Here were some ways the children learned to serve in the church community:
- Go up to the elderly and handicapped at services and ask how they are doing.
- Pick up songbooks after services.
- Help put up or take down chairs for services.
- Get involved with singing in the choirs or playing their instruments for church services.
- Stand with us and greet those who come through the door at services.
- Together as a family, we would put together talent shows for the elderly, occasionally taking them to the nursing homes in our area. Once we hosted a pie contest along with their talent show.
- Make homemade cards together for the shut-ins or the sick at church.
- Make after-church snacks together to share with others after church.
- Putting together gift packages for those who could not attend feasts and together handing them out before departing.
- Visiting those in the hospital, where they allowed children.
The community was also a valuable tool in teaching our children the lesson of service. We taught the children that their gifts and talents were given to them not only for their pleasure, but also for service to others, and we gave them opportunities to do so. (James 1:17, I Corinthians 4:7)
Here are some of the things we would do together as a family.

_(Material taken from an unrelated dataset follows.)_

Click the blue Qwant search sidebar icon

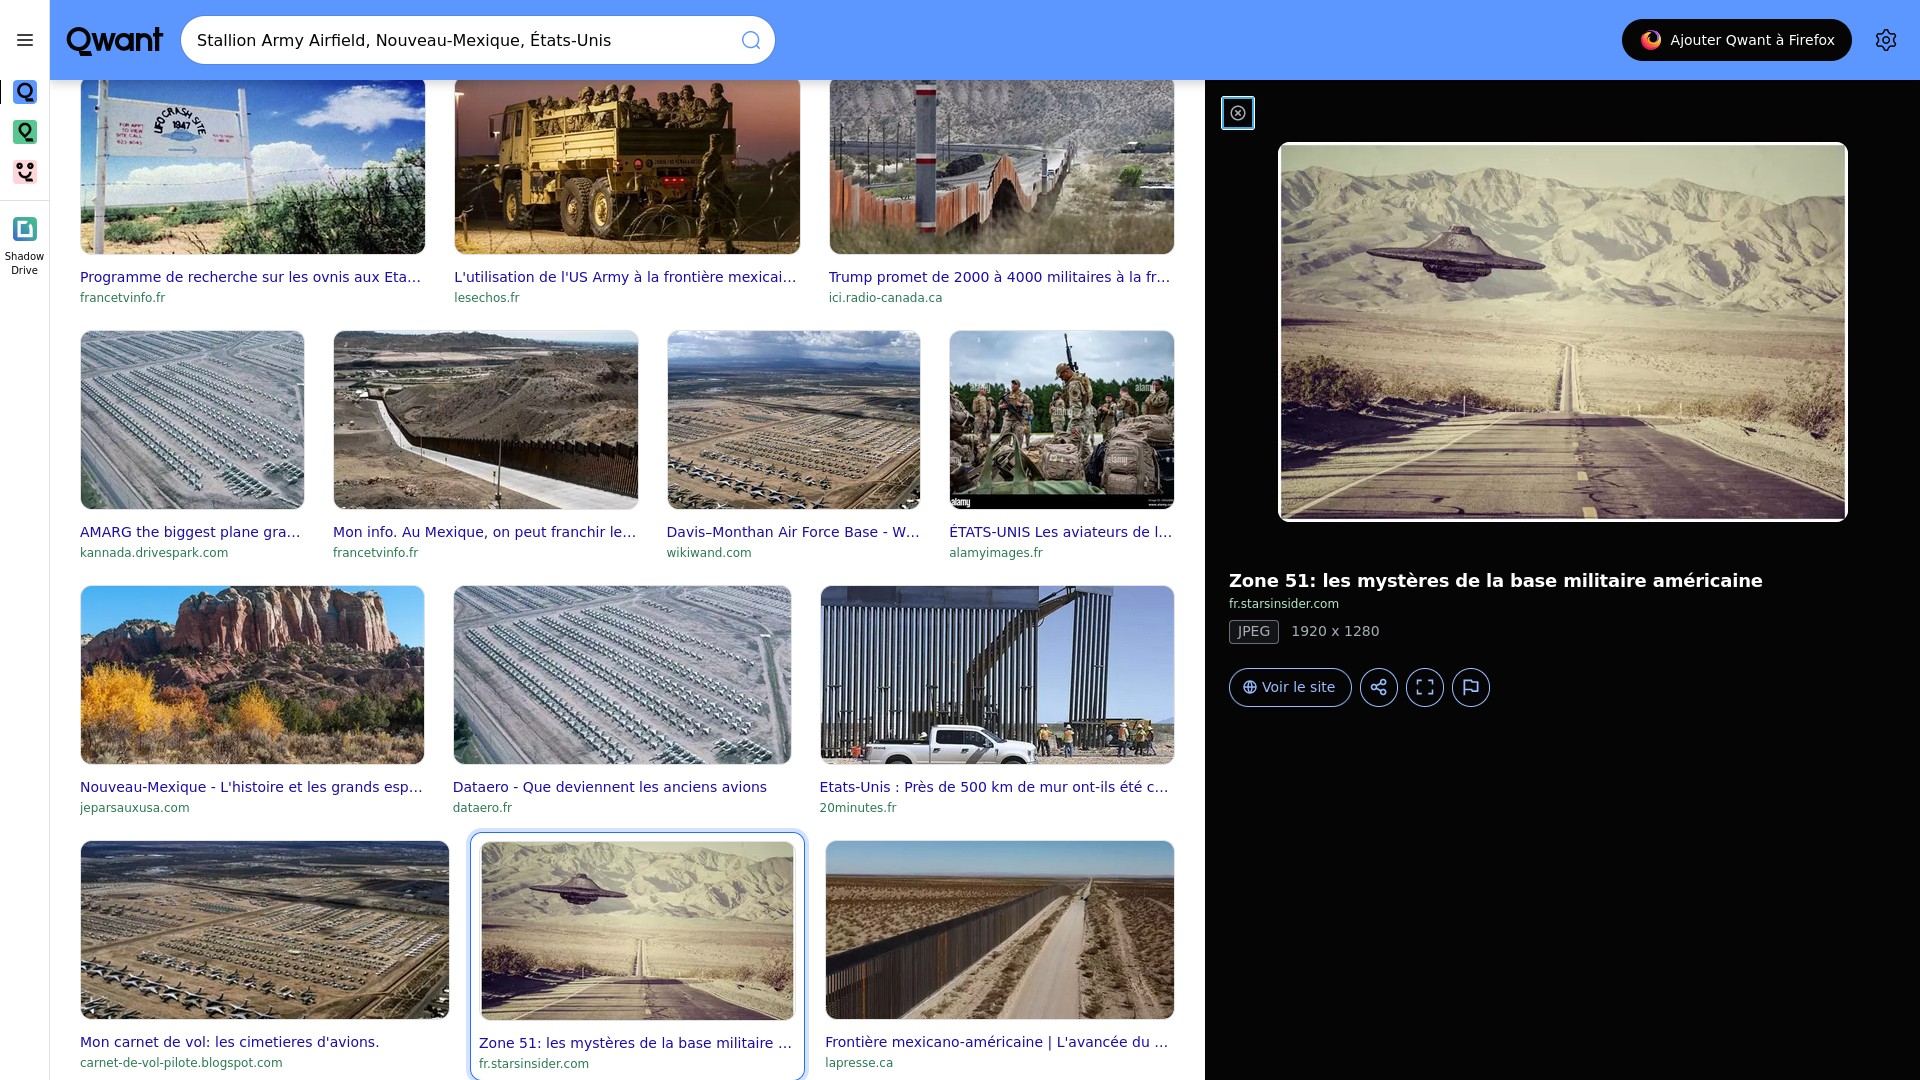tap(25, 92)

- Go to a local Senior Center and ask who needed a ride to the doctors and take them there together.
- Rake the leaves or shovel the sidewalk of the elderly you know in town who were in need. Again, they won’t do it perfectly. Go behind them and fix the mess. Remember, it’s the art of service we are working on, not perfection.
- Visiting the elderly at the local nursing homes and bringing them a present, like a small potted plant or drawing they created.

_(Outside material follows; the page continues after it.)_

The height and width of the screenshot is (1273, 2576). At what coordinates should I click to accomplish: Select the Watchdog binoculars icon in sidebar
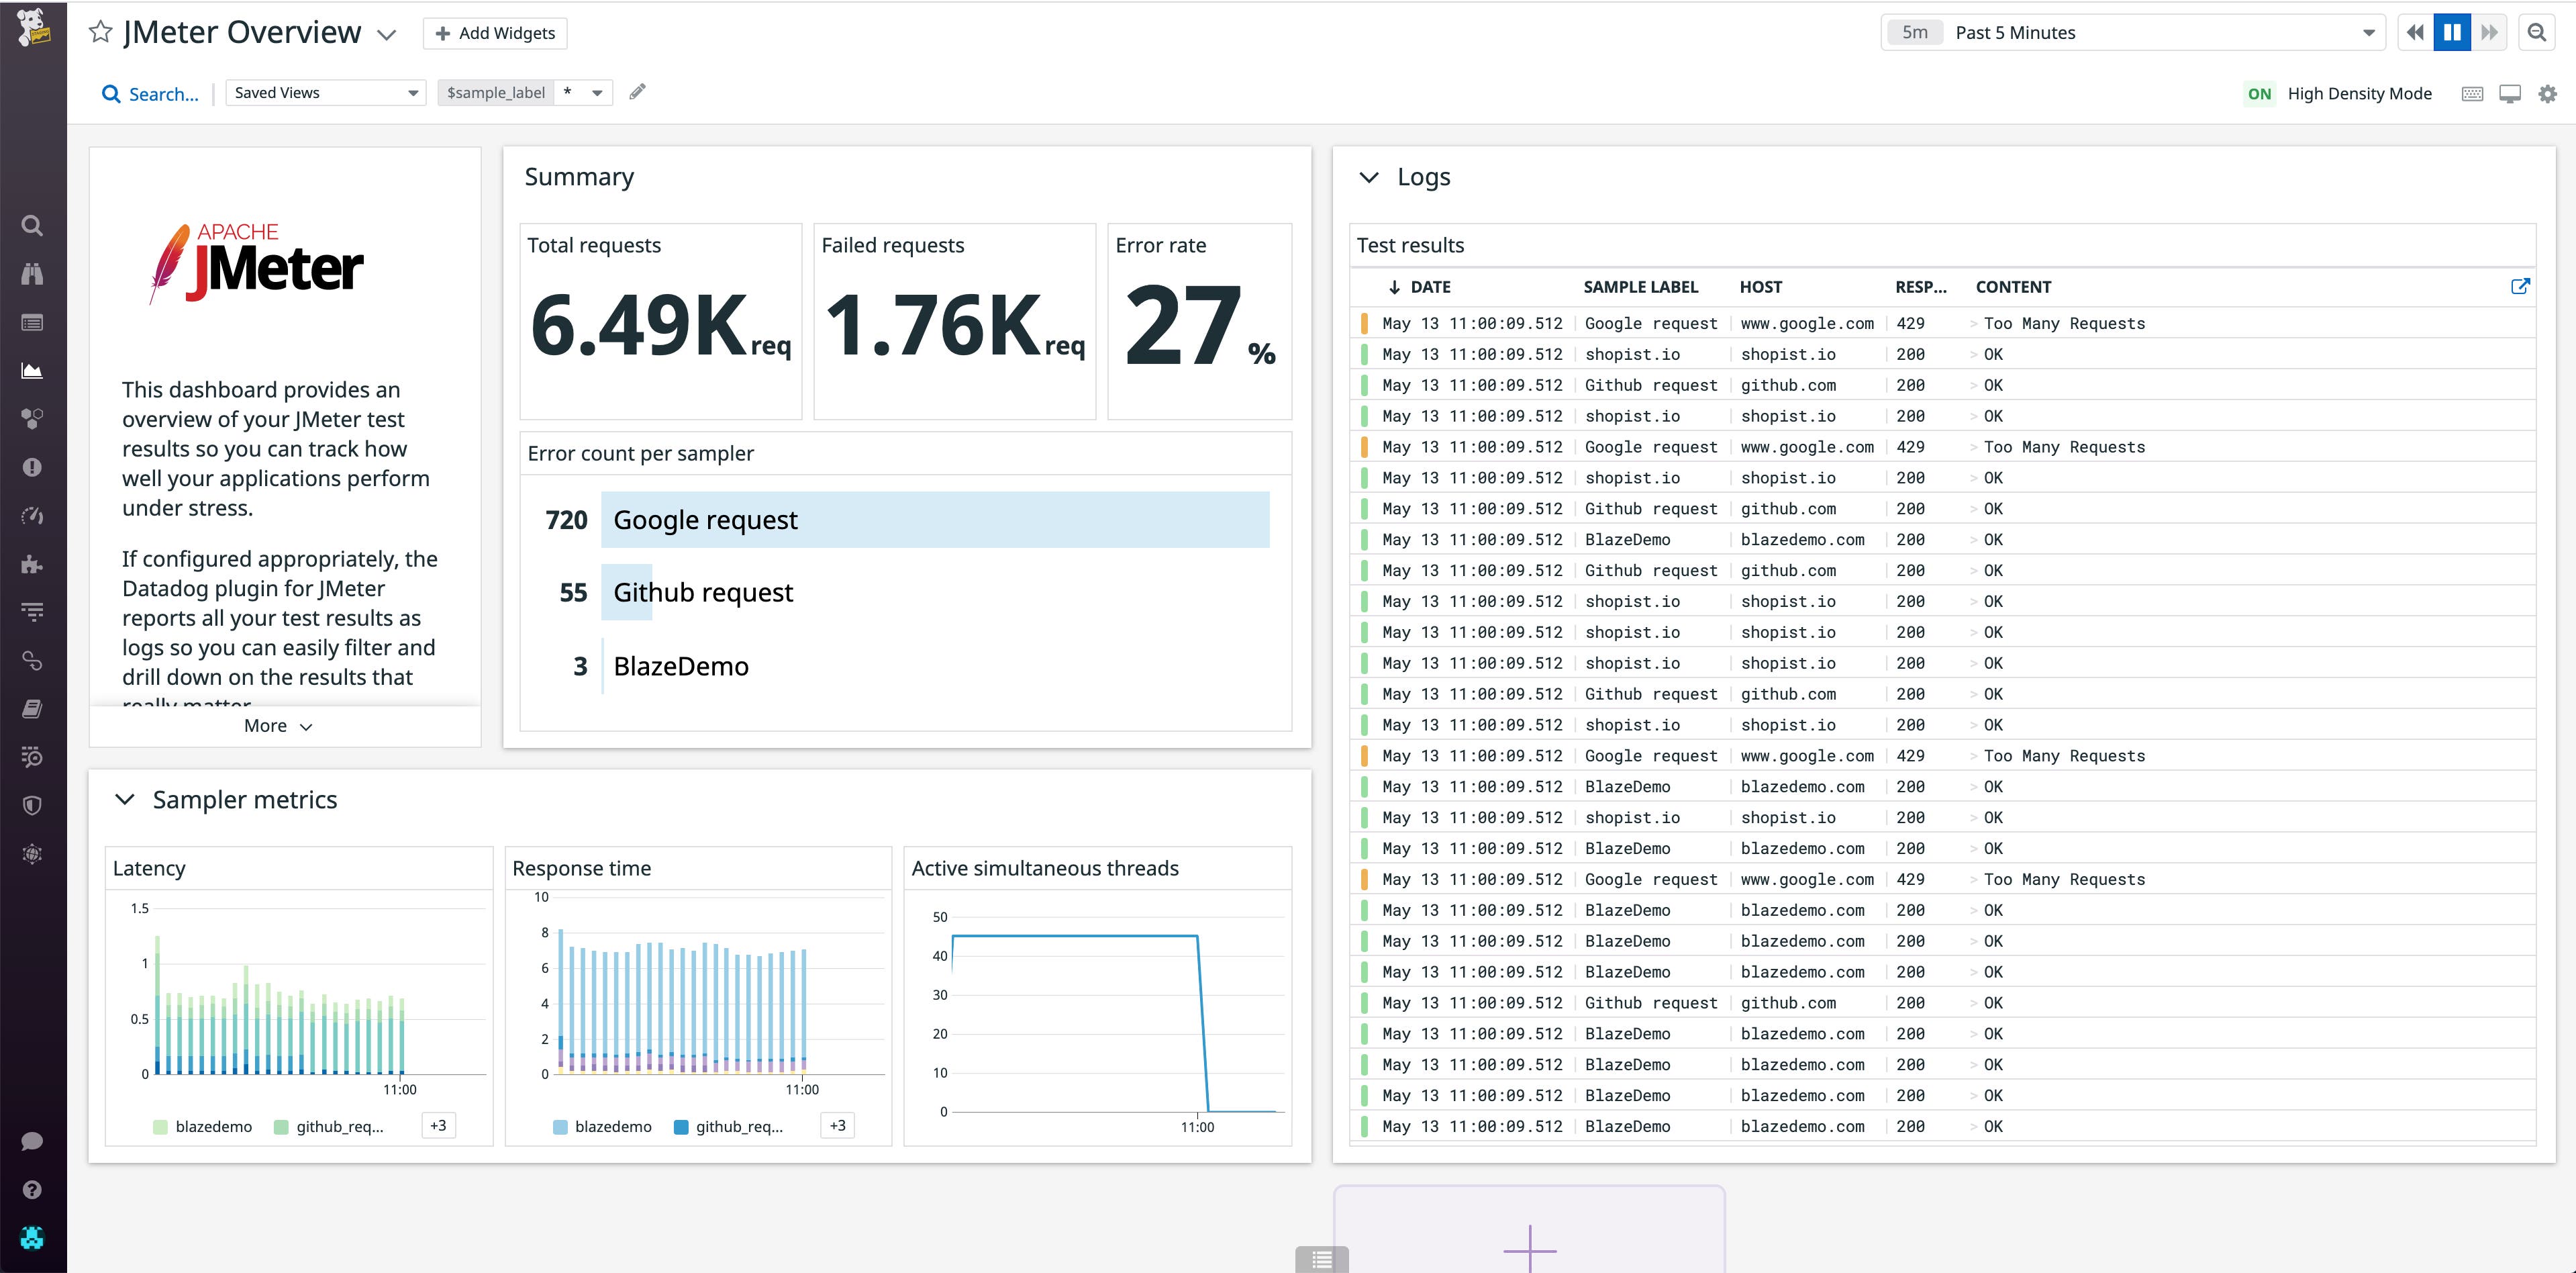(x=32, y=274)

- Visit the elderly in their homes in the community.
Encouragement Through Praise:
All of the above are ways in which we taught our children to serve. There are as many ways to serve as there are individuals on this planet. When they do serve, shower them with praise. Tell them how thankful you are that they are developing the art of service and that God is very pleased with the time and effort they put into everything they do for someone else. That is so very important.
2 Corinthians 9:7 “Let each one [give] as he has made up his own mind and purposed in his heart, not reluctantly or sorrowfully or under compulsion, for God loves a cheerful giver.”
The best example is your example. Christ taught His disciples by example. Our children are our disciples. Together we can learn to walk in His footsteps.
As the apostle Paul put it in Acts 20:35 …“In all things I gave you an example, that so laboring ye ought to help the weak, and to remember the words of the Lord Jesus, that he himself said, It is more blessed to give than to receive.”